Clinical research on the clinical values of TfR in the setting of r-HuEPO therapy has found that TfR is predictive of responses to the initiation of r-HuEPO therapy,1 and that r-HuEPO therapy brings about an increase in TfR. This increase is of lower magnitude in patients with delayed or absent response to r-HuEPO therapy.2

The advantages of using measurements of TfR to assess r-HuEPO use are that it is a good, dynamic test that reflects changes in real time and is a good index of erythropoietic mass at a given location. The disadvantages of this method include the facts that the assays used for TfR are better suited to research, rather than clinical use, and that although there is a good correlation between different methods of testing, these methods all use different units. Additionally, the accuracy of using TfR to identify iron deficiency in the setting of r-HuEPO-driven erythropoiesis has yet to be determined.

Erythrocyte zinc protoporphyrin (ZPP), a red cell parameter long used to detect lead poisoning in children, has been the subject of numerous studies in the context of EPO use.

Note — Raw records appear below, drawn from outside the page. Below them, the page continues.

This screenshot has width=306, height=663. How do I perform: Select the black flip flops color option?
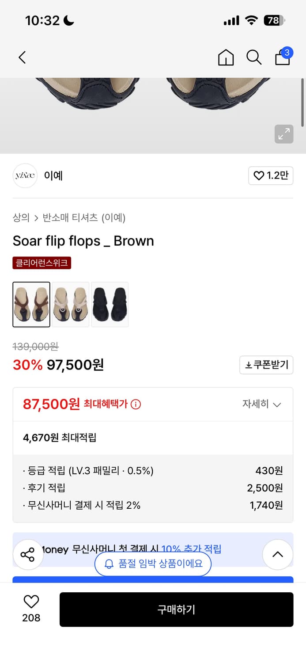(x=110, y=305)
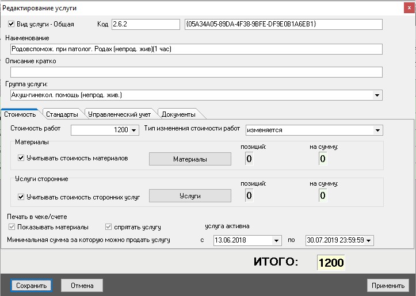This screenshot has height=296, width=416.
Task: Toggle the Вид услуги - Общая checkbox
Action: [x=12, y=24]
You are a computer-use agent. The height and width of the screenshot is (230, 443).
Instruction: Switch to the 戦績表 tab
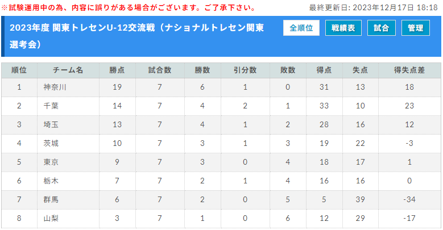click(343, 28)
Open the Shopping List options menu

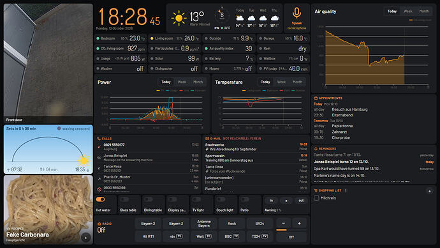(x=346, y=190)
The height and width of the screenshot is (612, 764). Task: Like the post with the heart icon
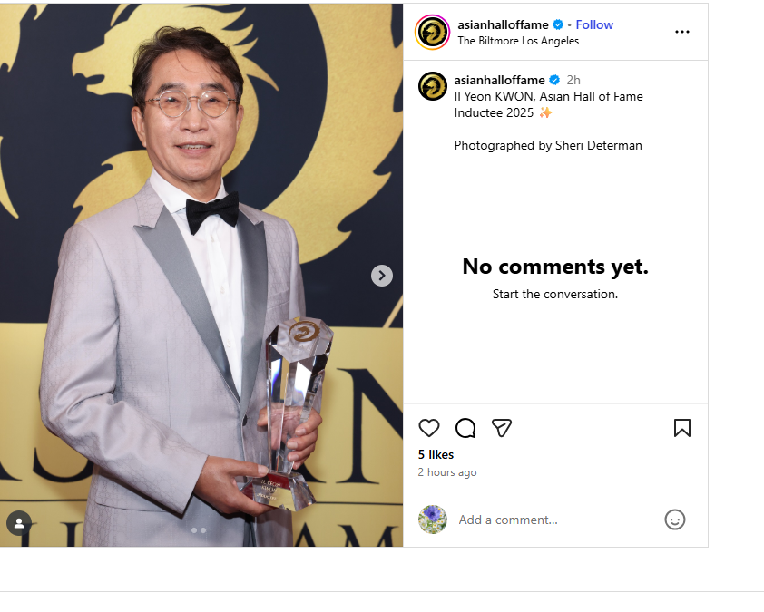tap(429, 428)
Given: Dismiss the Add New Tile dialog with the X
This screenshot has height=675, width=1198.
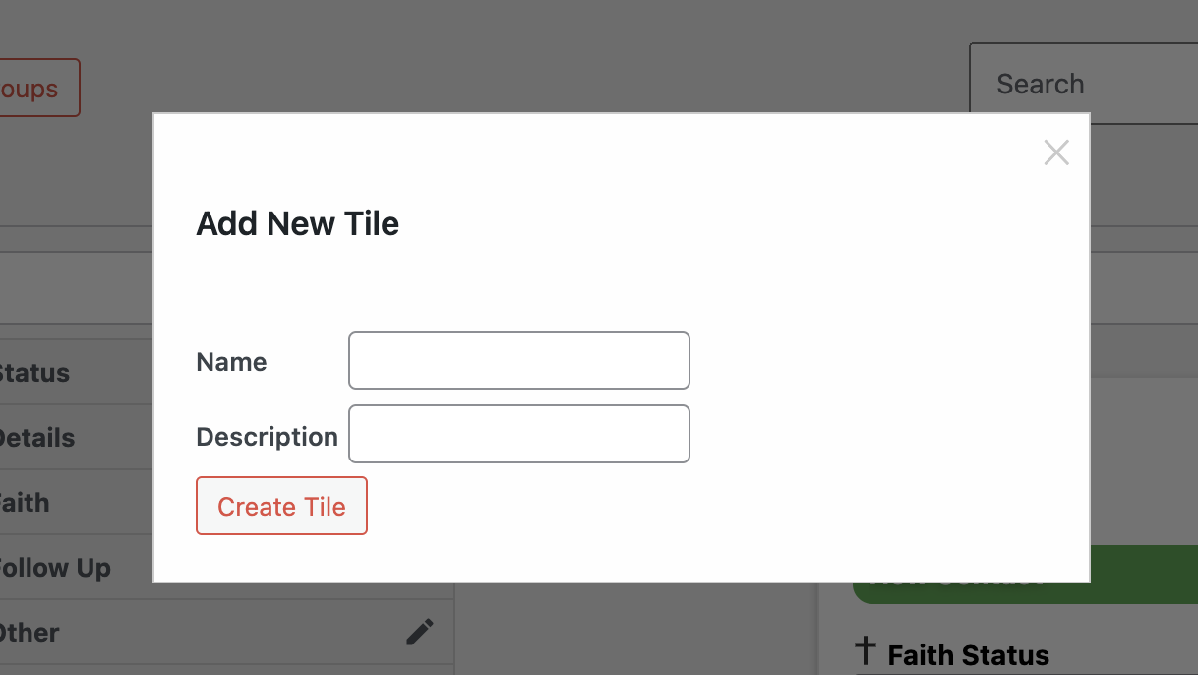Looking at the screenshot, I should click(1056, 153).
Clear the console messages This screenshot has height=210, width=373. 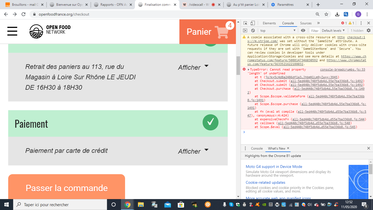253,30
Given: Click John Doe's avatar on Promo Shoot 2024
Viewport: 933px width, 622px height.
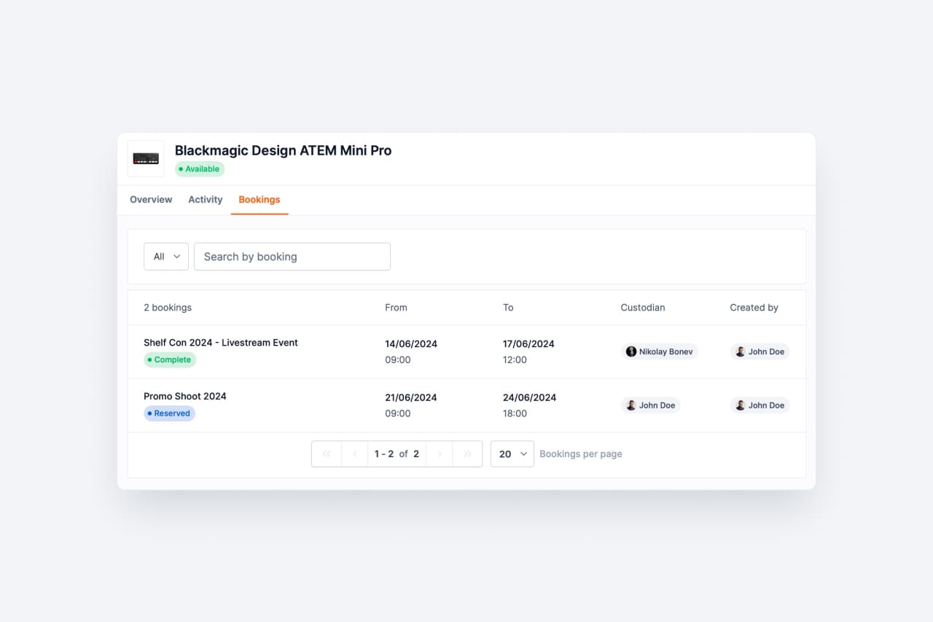Looking at the screenshot, I should (631, 405).
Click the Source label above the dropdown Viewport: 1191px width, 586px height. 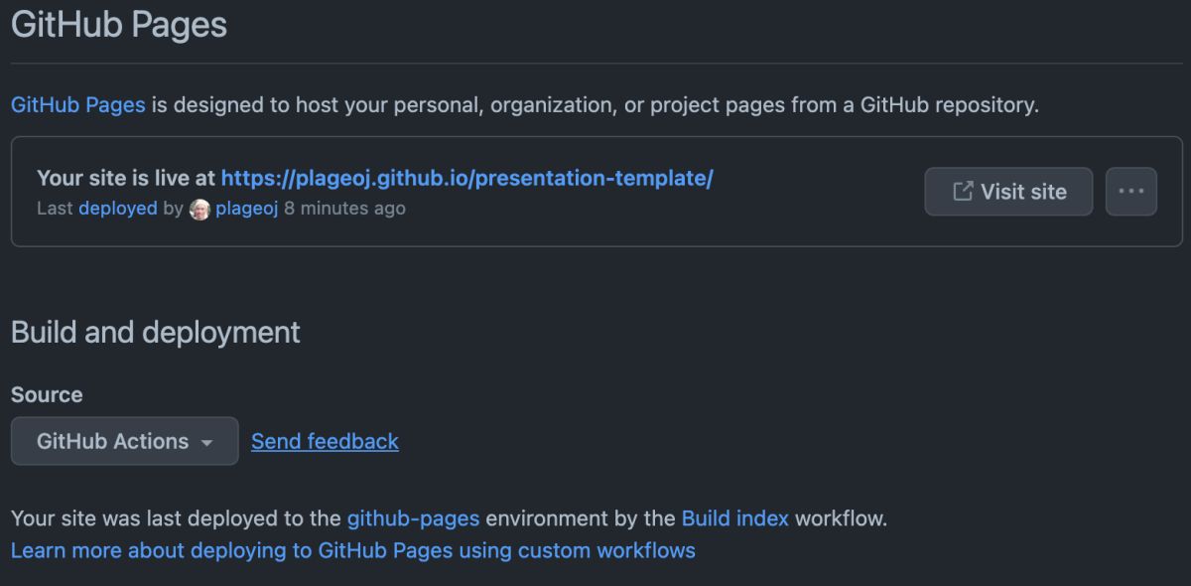pyautogui.click(x=47, y=394)
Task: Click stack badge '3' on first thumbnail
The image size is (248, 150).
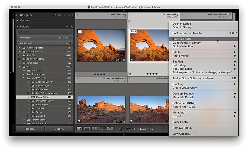Action: [80, 31]
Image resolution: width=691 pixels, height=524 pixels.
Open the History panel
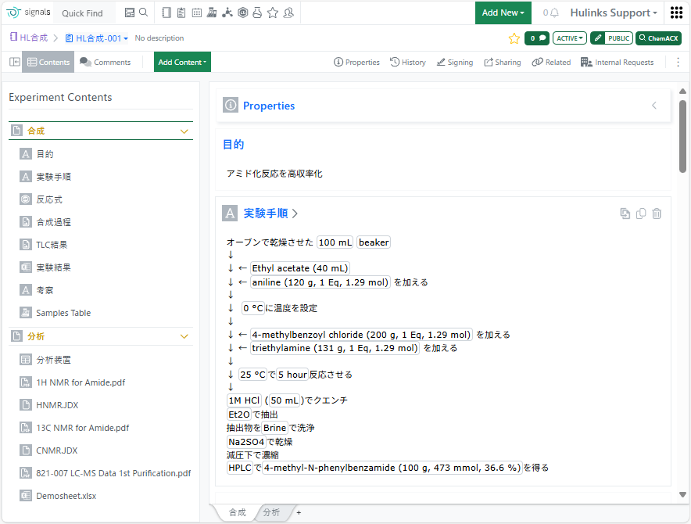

It has been shown that patients taking EPO in a clinical setting showed modest but significant increases in ZPP.

The use of ZPP to follow patients on EPO is, however, limited. A paper in Clinical Chemistry in 1992 showed that a large number of substances interfere with the measurement of ZPP and that very different measurements are obtained if red cells are washed and resuspended in saline. For these reasons, measurement of ZPP is not suited to following patients on EPO or to identify iron deficiency.

Another parameter that has been studied is the percentage of hypochromic red cells (%hypo). This is the percentage of cells that have a hemoglobin concentration below an arbitrary cut-off point of 28 g/dL.

One of the first papers to examine the concept of functional iron deficiency showed that patients on dialysis treated with EPO tended to develop functional iron deficiency, as identified by the increased appearance of hypochromic red cells.3 These cells had abnormally low hemoglobin concentrations, very similar to those seen in cases of iron deficiency.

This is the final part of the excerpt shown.